Today a group of NGOs in Europe, including Friends of the Earth France and FERN in the UK, have issued a report called “Carbon Discredited: The offset project that couldn’t count its own trees,” that charges that the N’hambita Forest Carbon Offset Pilot Project, run by the company Envirotrade, and initially funded by European Commission (EC), has failed to deliver most of its climate change, development, and financial objectives.

The findings are particularly relevant to concerns about climate policy as viewed from the US, as the N’hambita project is the flagship example of a case where polluters in developed countries — in this case, the EU — seek to offset their industrial emissions by purchasing carbon credits from a tropical forest protection scheme. California is seeking to do much the same through its pending REDD+ offsets agreements with Chiapas, Mexico and Acre, Brazil. Whether the N’hambita project is deemed to be a success or failure is important not merely because of the public money the European Commission poured into the project, or because of the immediate impact on the people and forests of Sofala province, but because it will have a long-lasting influence on developed countries’ approaches to carbon offsetting and international support for forest protection.

In a press release issued today, UK environmental rights group Fern called on the EU and Member States to stop funding carbon offset projects, including REDD+ projects. They also called on the State of California to rethink its plan  to accept forest carbon offsets in the state’s carbon market.

Carbon offsetting is a mechanism to try to balance carbon emissions in the global North against claimed emission reductions in the global South. Forest carbon offsets are particularly problematic because the claimed emissions reductions come from planting or conserving of trees despite scientific concerns that the carbon stored in trees cannot be equated with industrial emissions. The numerous and complex difficulties with trying to measure forest carbon mean that forest offset projects cannot provide verifiable and accurate reductions in emissions.

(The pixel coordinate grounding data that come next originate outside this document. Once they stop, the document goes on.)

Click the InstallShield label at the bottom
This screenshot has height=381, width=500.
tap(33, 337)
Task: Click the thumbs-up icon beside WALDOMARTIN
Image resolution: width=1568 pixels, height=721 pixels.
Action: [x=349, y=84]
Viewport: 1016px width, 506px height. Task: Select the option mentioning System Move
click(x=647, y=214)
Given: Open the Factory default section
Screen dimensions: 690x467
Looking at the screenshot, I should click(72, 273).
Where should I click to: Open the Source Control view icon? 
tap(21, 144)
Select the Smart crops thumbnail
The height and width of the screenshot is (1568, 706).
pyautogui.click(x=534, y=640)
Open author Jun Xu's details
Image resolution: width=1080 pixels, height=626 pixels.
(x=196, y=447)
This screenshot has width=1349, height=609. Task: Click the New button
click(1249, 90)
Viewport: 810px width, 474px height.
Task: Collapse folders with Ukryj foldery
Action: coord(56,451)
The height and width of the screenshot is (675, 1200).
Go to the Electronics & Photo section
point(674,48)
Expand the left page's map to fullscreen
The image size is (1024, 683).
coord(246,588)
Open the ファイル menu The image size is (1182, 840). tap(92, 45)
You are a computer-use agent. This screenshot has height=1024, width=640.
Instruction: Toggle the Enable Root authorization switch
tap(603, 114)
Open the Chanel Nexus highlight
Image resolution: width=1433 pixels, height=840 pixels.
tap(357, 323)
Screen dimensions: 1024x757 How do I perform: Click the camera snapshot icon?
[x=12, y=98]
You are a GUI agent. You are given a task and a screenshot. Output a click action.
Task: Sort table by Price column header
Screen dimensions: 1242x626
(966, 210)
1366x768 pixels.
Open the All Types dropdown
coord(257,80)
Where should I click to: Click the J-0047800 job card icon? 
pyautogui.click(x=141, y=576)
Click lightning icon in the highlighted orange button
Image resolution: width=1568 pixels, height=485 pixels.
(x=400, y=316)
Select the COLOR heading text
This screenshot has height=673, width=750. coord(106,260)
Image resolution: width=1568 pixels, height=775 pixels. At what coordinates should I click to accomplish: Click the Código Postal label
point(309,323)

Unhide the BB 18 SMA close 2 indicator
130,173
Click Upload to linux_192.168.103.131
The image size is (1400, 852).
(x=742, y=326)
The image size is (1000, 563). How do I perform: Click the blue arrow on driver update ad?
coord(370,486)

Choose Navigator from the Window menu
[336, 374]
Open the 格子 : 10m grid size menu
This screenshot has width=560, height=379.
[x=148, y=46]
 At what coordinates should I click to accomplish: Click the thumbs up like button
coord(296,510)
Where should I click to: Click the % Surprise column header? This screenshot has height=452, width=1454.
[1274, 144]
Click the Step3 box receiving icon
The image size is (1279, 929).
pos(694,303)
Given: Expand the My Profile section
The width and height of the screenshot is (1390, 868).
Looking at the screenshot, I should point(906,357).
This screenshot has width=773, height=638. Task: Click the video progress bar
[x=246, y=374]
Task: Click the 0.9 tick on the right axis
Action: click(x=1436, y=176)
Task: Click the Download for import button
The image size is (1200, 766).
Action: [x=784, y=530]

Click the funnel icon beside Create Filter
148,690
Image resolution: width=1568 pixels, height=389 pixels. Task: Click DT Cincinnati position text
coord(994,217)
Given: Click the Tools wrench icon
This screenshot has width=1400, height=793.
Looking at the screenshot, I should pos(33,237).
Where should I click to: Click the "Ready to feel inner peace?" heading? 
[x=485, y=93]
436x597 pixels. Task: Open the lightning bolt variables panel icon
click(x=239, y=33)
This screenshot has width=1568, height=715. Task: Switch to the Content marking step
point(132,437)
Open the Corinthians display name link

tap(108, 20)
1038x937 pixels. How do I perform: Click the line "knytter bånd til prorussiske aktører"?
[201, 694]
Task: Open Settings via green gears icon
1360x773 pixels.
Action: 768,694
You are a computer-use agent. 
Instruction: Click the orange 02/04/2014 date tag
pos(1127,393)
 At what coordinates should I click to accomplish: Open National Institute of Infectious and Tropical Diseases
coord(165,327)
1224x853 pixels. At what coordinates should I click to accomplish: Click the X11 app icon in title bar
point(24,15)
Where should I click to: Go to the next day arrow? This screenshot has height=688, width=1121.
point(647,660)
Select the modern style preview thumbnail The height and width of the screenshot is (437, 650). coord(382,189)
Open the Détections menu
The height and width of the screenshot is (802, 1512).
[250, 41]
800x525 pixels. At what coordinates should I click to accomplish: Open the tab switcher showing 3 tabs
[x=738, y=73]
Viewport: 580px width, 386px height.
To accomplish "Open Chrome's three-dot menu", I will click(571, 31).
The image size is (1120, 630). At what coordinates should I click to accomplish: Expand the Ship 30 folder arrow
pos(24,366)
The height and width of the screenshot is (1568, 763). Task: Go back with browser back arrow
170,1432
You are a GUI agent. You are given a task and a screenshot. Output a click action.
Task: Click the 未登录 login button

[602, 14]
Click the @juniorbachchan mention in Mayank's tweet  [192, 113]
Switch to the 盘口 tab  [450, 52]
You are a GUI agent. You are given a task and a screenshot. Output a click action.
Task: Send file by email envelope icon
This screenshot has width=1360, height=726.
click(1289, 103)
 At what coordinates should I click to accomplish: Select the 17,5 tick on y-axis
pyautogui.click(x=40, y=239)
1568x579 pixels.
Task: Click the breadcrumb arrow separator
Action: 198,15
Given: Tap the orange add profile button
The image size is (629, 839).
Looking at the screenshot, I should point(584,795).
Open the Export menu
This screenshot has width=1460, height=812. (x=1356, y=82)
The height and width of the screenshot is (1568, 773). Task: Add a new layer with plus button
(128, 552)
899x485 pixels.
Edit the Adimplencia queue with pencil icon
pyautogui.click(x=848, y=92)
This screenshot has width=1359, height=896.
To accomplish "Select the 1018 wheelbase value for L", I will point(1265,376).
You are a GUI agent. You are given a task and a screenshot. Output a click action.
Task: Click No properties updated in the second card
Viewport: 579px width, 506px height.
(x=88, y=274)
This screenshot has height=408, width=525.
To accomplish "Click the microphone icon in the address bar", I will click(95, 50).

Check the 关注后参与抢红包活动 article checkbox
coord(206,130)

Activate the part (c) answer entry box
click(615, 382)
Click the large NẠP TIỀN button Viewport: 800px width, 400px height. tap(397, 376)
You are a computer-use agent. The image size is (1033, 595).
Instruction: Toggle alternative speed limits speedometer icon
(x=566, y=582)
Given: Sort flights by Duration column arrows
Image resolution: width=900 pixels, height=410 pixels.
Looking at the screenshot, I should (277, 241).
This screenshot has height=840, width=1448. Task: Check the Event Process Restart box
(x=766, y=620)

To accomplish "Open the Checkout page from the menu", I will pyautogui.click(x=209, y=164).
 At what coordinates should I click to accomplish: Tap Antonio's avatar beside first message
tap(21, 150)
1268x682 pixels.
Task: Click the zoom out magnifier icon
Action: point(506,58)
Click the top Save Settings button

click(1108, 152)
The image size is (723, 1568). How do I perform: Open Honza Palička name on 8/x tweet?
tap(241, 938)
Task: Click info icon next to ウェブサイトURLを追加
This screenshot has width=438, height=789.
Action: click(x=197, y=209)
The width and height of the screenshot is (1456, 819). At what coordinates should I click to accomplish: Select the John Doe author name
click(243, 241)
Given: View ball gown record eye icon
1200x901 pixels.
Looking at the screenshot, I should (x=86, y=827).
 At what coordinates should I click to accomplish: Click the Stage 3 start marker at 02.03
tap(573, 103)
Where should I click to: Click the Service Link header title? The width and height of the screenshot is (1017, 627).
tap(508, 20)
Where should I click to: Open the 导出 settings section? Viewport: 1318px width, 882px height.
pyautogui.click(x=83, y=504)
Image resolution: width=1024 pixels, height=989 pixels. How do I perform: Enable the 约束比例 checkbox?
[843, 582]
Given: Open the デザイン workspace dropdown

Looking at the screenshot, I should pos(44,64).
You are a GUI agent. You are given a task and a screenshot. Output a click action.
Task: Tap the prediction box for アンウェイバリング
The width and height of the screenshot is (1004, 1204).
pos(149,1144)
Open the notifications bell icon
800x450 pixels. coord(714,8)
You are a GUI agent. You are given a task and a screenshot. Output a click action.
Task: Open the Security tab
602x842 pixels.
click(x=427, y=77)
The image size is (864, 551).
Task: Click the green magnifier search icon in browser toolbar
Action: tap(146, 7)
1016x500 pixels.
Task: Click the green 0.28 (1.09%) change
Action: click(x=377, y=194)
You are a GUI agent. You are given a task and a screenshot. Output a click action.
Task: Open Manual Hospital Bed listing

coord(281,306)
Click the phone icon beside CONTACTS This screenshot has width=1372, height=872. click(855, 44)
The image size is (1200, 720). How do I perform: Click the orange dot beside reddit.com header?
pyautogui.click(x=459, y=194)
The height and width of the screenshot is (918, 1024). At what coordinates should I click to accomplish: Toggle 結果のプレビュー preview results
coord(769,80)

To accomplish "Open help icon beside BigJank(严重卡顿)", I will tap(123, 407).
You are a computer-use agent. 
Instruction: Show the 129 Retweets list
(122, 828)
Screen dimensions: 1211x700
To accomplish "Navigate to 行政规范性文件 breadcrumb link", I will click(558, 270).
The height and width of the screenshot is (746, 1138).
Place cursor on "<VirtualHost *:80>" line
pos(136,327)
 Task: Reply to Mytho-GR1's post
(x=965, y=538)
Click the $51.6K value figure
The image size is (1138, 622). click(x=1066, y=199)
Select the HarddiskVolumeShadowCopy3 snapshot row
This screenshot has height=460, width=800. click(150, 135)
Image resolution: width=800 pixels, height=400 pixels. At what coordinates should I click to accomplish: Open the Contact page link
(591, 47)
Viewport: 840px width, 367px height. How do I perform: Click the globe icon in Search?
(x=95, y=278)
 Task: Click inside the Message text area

Such projects also carry significant social risks; according to the new report, the N’hambita project exacerbated hunger in Sofala province as farmers devoted effort to care-taking trees due to the contracts they had signed with Envirotrade, when they could have been tending their fields or generating more income in other ways. Recent research by La Via Campesina Africa confirms the social problems faced by farmers involved with the N’hambita project. Villagers are paid for seven years to plant and conserve trees, but sign a contract to do so for 99 years, which includes the clause that: “It is the farmer’s obligation to continue to care for the plants they own, even after the seven year period covered by this contract”. Via Campesina, the world’s largest federation of peasant farmers, also found that communication between the company and farmers was fraught with problems.

“Carbon discredited” also reveals that N’hambita has been a financial disaster for Envirotrade, as carbon sales were unable to cover costs. Indra van Gisbergen, Forest Governance campaigner from FERN, pointed out that “the European Commission should not be investing taxpayers’ money in schemes to offset emissions. Their focus should always be on improving forest governance and securing tenure rights so that communities have control over their forests and can rely on them for their lives and livelihoods.”

The N’hambita project is just one of innumerable ‘green-grabbing’ projects across the tropics — projects that use forest protection as a pretext for devoting land and labor in poor countries to resolving global climate problems, and in the process effectively marginalize peasant farmers while failing to address the drivers of the climate crisis.